TRECHO APRESENTADO:
====

Reporta Internet, Vozes e Votos #4: Relações raciais em pauta

Notícias Desigualdades e Identidades 23.09.2016 por Clarice Tambelli

Nas últimas semanas, viemos reportando os potenciais do uso da Internet e das redes sociais em campanhas eleitorais. Sabemos das eleições anteriores, no entanto, que no ambiente virtual os candidatos e eleitores não são expostos somente à facilitação de pautas minoritárias e ampliação de possibilidades de debate, mas também a problemas como ataques virtuais ou postagens marcadas pela intolerância e preconceito. Na última semana, alguns acontecimentos nessa linha merecem destaque: a ocorrência de ataque a portal destinado à campanha a um candidato a vereador por São Paulo, no último dia 15, e o direcionamento de mensagens de ódio à página de uma Irmandade Negra na cidade mineira de Ribeirão das Neves, após a visita de candidato à Prefeitura, no dia 21.

====

DADOS FORNECIDOS:
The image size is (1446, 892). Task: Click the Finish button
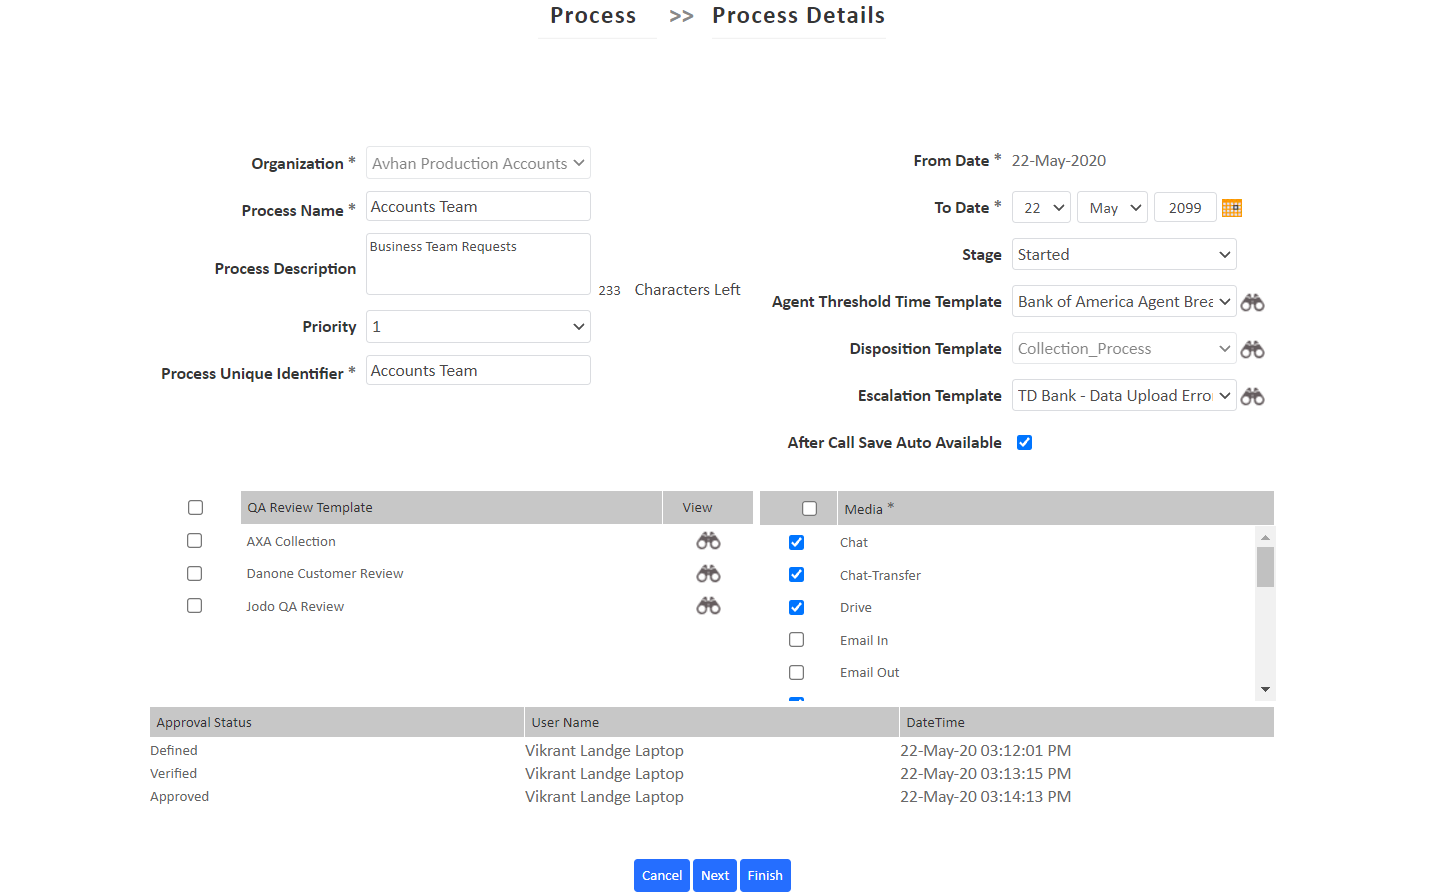pyautogui.click(x=765, y=875)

====

REQUISITOS: Dê continuidade ao texto sobre intolerância e ataques virtuais nas campanhas eleitorais, partindo do ponto em que ele para.

RESULTADO FINAL:
O caso Márcio Black

Márcio Black é ativista de longa data no movimento negro e em grupos pela maior democratização do espaço urbano. Ele é candidato pela Rede a vereador da cidade de São Paulo. Em post em sua página no Facebook, Márcio denunciou que seu site estava fora do ar, devido a ataques que sobrecarregaram seu servidor e tentaram invadi-lo.

Fonte: Vote Márcio Black (Facebook)
Fonte: Vote Márcio Black (Facebook)

Cada website, a depender do servidor no qual está hospedado, tem uma capacidade máxima de acessos (slots). Assim, uma técnica comum de derrubar um site é direcionar a ele mais acessos do que o comportado, o que faz com que o servidor fique sobrecarregado e o site acabe “caindo”. Esse tipo de ataque é chamado de “ataque de negação de serviço” (no inglês, Denial of Service – DoS). Ataques DoS ocorrem todo o tempo, e muitos motivados ideológico ou politicamente. Quando acontece com empresas ou pessoas que dispõem de recursos, a possibilidade recuperação e defesa de informações e dados é maior. Márcio teve de migrar para outro servidor mais seguro e, mesmo assim, os ataques continuaram.

Segundo o candidato, uma das consequências da derrubada do site foi perder temporariamente a possibilidade de divulgação de suas propostas, que estavam concentradas ali. Apesar de também utilizar as redes sociais, o candidato considera que um site tem o condão de permitir que suas propostas sejam visualizadas de forma mais organizada e prática, principalmente em relação ao Facebook ou Twitter, que exigem que o feed seja explorado de forma cronológica para que conteúdos sejam encontrados. Depois do ocorrido, Márcio passou mais conteúdo para o Facebook, como precaução.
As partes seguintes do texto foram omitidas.